L »objectif n’est pas d’atteindre l’invisibilité mais plutôt de ralentir la détection et l’identification de l’adversaire pour gagner quelques précieuses secondes. Il s’agit également d’améliorer la protection contre les munitions à effet dirigé ou planantes, mais aussi de réduire les effets du rayonnement solaire. Dans ce dernier cas, une réduction de 8° C est ainsi souhaitée. Enfin, outre la réduction de la signature thermique du véhicule, ces couvertures contribuent à maintenir à un niveau bas la température des charges et de l’intérieur de la cabine. Pourquoi protéger les charges ? « Parce que l’augmentation de la température peut avoir un impact négatif sur la précision du tir ». 

Essais, économie de guerre et évolutions

Le projet s’achèvera début février 2023. « Nous passerons ensuite à des tests. Nous allons comparer la cartographie thermique actuelle du véhicule avec celle obtenue une fois le kit installé pour déterminer le gain en terme de discrimination thermique », annonce Nexter. Conduite en 2023, cette campagne éprouvera aussi la solidité de la technologie par une série de tirs et de déplacements. Le tout permettra de vérifier le type d’attaches du manchon installé sur le tube et soumis à des contraintes particulièrement élevées. La commercialisation sera envisagée à compter de fin 2024.

Cette bâche est un premier pas vers une protection accrue du CAESAR, dont les exemplaires français recevront une nouvelle cabine blindée « Made in Nexter » dans le cadre du programme CAESAR Mk II. La réflexion se veut globale et, après avoir agi dans l’infrarouge, pourrait s’élargir à des solutions agissant dans le visible et dans le domaine électromagnétique. 

Après cette version initiale centrée sur le 6×6, Nexter envisage une adaptation pour la version export 8×8 du CAESAR, version vendue au Danemark et à la République tchèque et dont une partie des casiers de munitions et de charges est déjà équipée. Au-delà, ce système pourrait être proposé à des véhicules extérieurs au portfolio du groupe. La Finlande, par exemple, est demandeuse pour protéger ses nouveaux obusiers K9. 

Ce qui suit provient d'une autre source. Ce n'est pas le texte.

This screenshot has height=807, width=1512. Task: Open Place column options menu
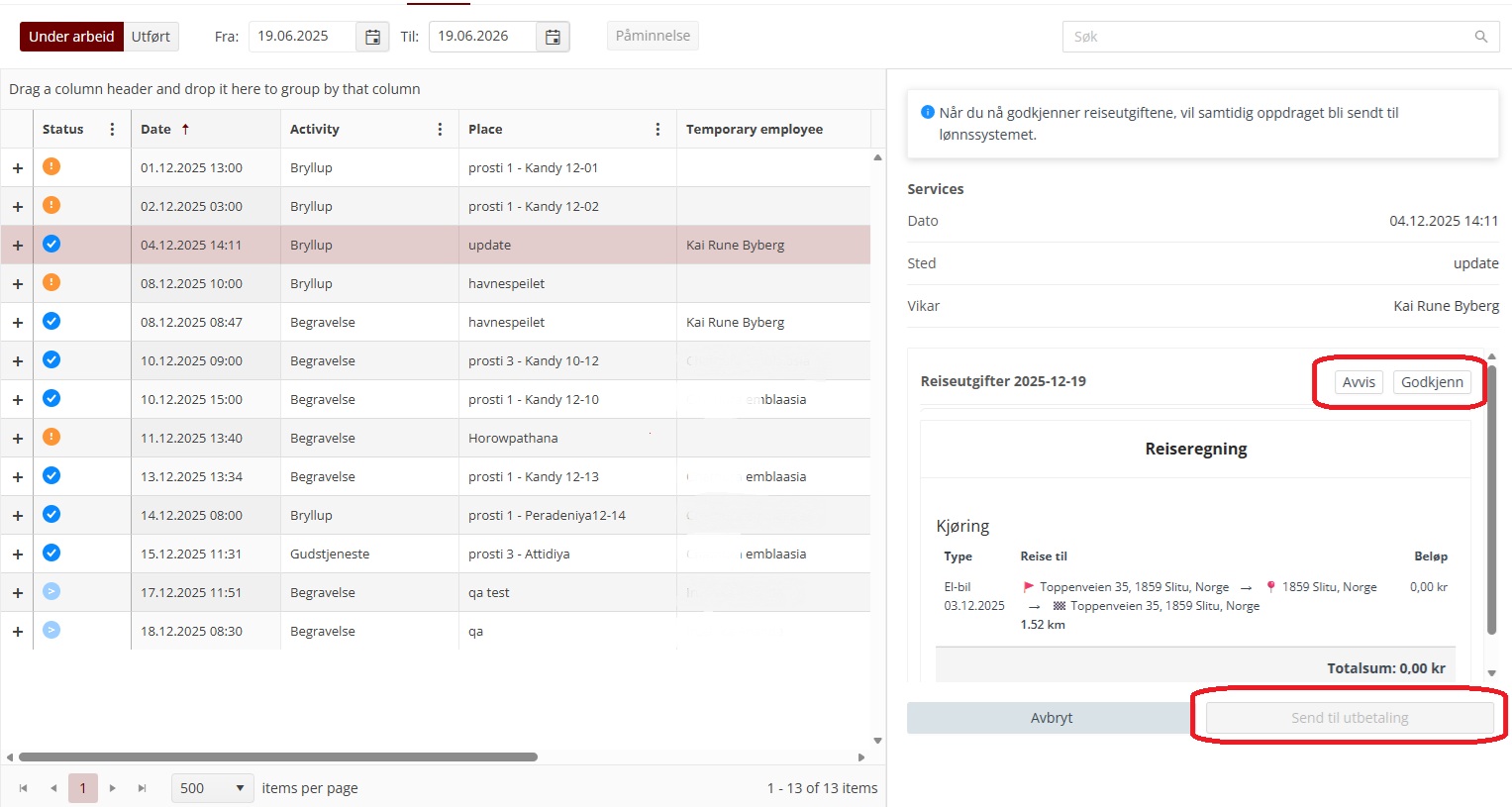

L’industriel espère en parallèle « accrocher » le client national. Cible prioritaire et véritable « aimant à drones », l’artillerie « redécouvre » ses vulnérabilités une fois confrontée à un ennemi symétrique. Cette technologique, le groupe français la conçoit donc également comme une pierre à l’édification de l’économie de guerre souhaitée par le ministère des Armées. Un principe qui ne doit pas seulement anticiper l’attrition en produisant plus et mieux mais aussi contribuer à l’éviter, notamment pour ménager les flux de régénération en opération. 

Des discussions sont lancées avec le Battle Lab Terre pour éventuellement l’intégrer dans la suite du projet. Si celui-ci est « dans un premier temps » réservé à l’artillerie, Nexter n’exclut pas de l’adapter par la suite pour qu’il puisse répondre à l’enjeu similaire exprimé par la cavalerie, qui « a également besoin de limiter son empreinte thermique notamment face aux menaces de la troisième dimension ».